Jika ada pekerjaan yang menuntut harus dikerjakan di luar jam kerja, para pekerja istirahat dulu selama beberapa jam sebelum lanjut bekerja. Menurut Dede, dalam dua minggu terakhir sebelum insiden, ia lembur 5-6 kali.
Pekerjaan cor, seperti saat insiden terjadi, tidak mengenal waktu. ”Kapan pun itu, bisa pagi, siang, atau malam. Kalau kayu bekisting sudah siap, ya, dicor,” katanya.
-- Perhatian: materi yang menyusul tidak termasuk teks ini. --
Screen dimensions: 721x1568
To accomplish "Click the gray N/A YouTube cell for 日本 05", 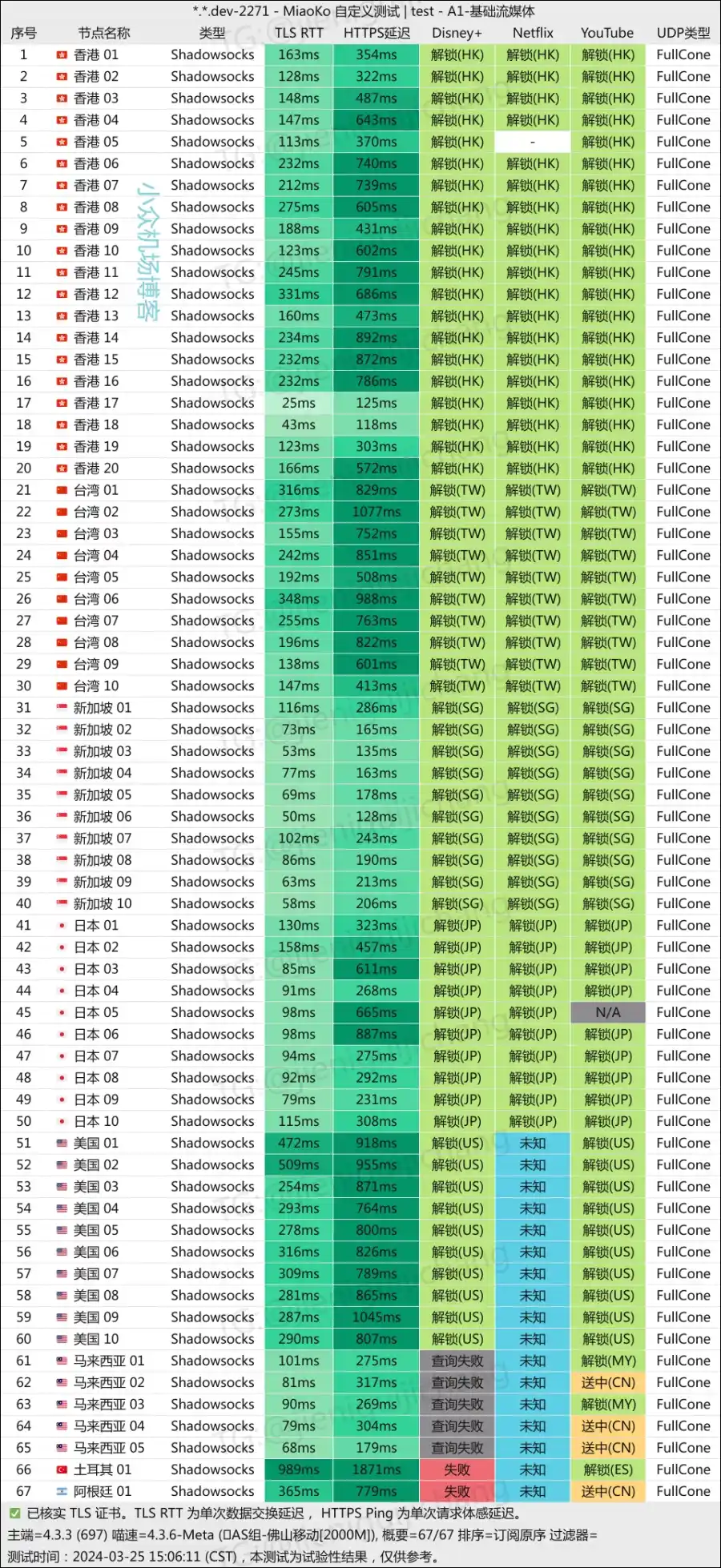I will pos(607,1012).
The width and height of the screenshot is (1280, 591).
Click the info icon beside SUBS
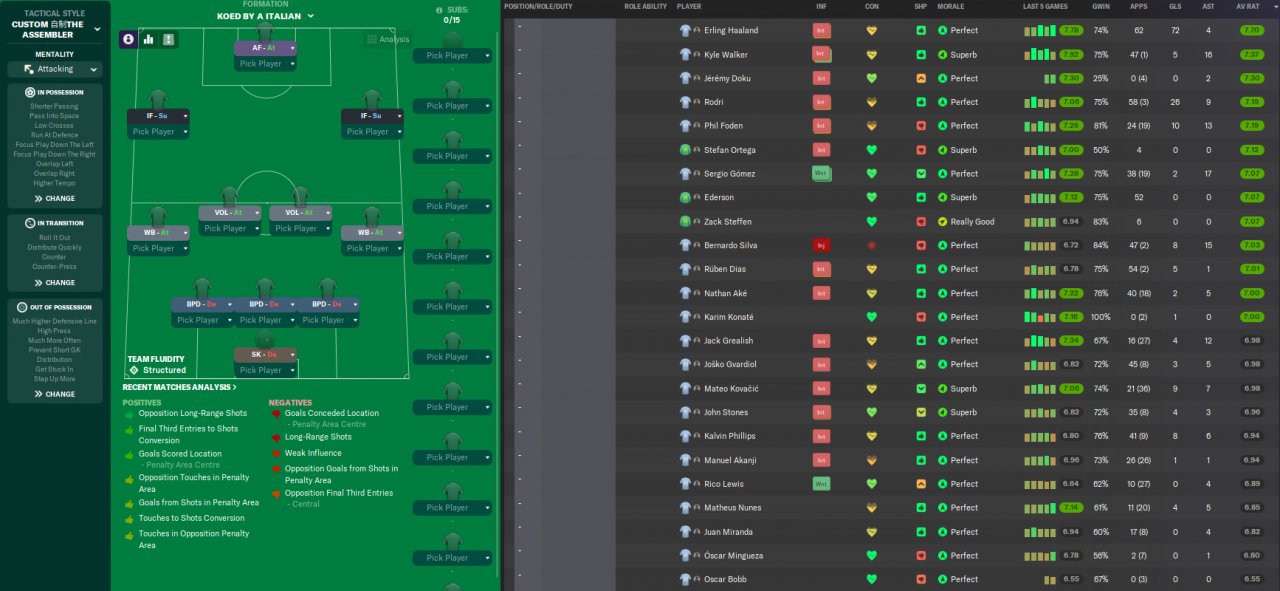[439, 10]
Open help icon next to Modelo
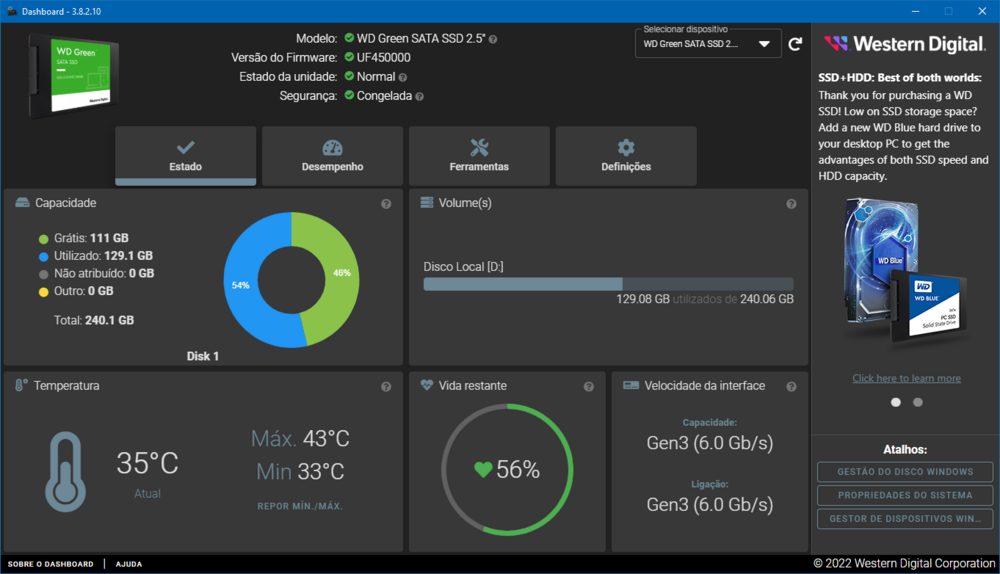The image size is (1000, 574). click(x=493, y=39)
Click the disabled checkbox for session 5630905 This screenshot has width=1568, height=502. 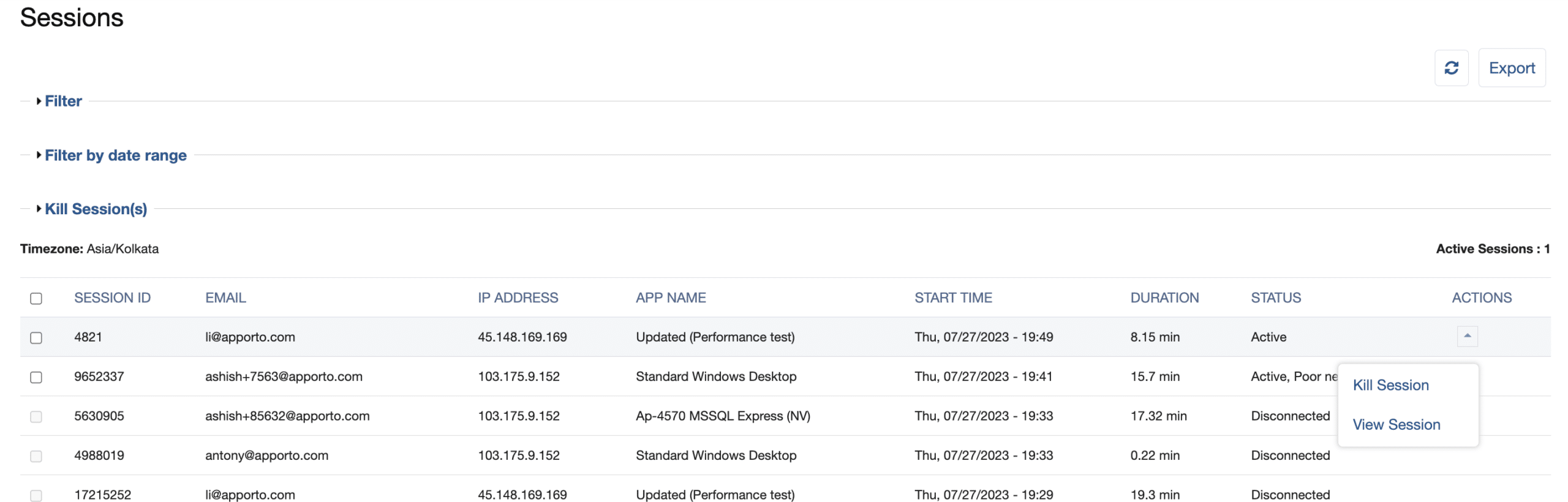coord(36,417)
Pekerja lain, Sarmin (45), mengatakan, dirinya bekerja pukul 08.00-18.00 pada Senin pagi menjelang insiden. Setelah istirahat empat jam, ia kembali bekerja pada pukul 22.00. Dini harinya, Selasa, bekisting kepala kolom yang ia cor ambrol.
Sarmin menceritakan, jika lembur hingga pagi, tidak ada peraturan yang menentukan pekerja langsung mendapat libur. Para pekerja menentukan sendiri kapan mereka tidak masuk kerja. Dengan sistem kerja harian, mereka tidak mendapat upah ketika tidak masuk kerja untuk istirahat. ”Biasanya saya masuk (lagi) siang. Jadi dihitung kerja setengah hari,” katanya.
Jika lembur dikerjakan hingga pagi, besaran uang lembur yang diterima oleh pekerja adalah sebesar upah satu hari. Upah para pekerja konstruksi ini Rp 80.000-Rp 85.000 per hari. Upah diserahkan kepada pekerja dua minggu sekali oleh wakil mandor. ”Mandor tidak pernah datang, uangnya diberikan wakil mandor yang dapat transferan dari mandor,” kata Jeki.
Wahoyo (40), adik Sarmin, pekerja proyek strategis nasional (PSN) Jalan Tol Ciawi-Sukabumi, Jawa Barat, menceritakan situasi kerja yang lebih kurang sama. Menurut dia, mandor memegang peranan penting. Sebab, sebagai kuli harian lepas, ia secara praktis ”bekerja” kepada mandor. ”Mereka mandor borongan,” kata Wahoyo saat menunggu kakaknya yang dirawat di Rumah Sakit UKI Cawang.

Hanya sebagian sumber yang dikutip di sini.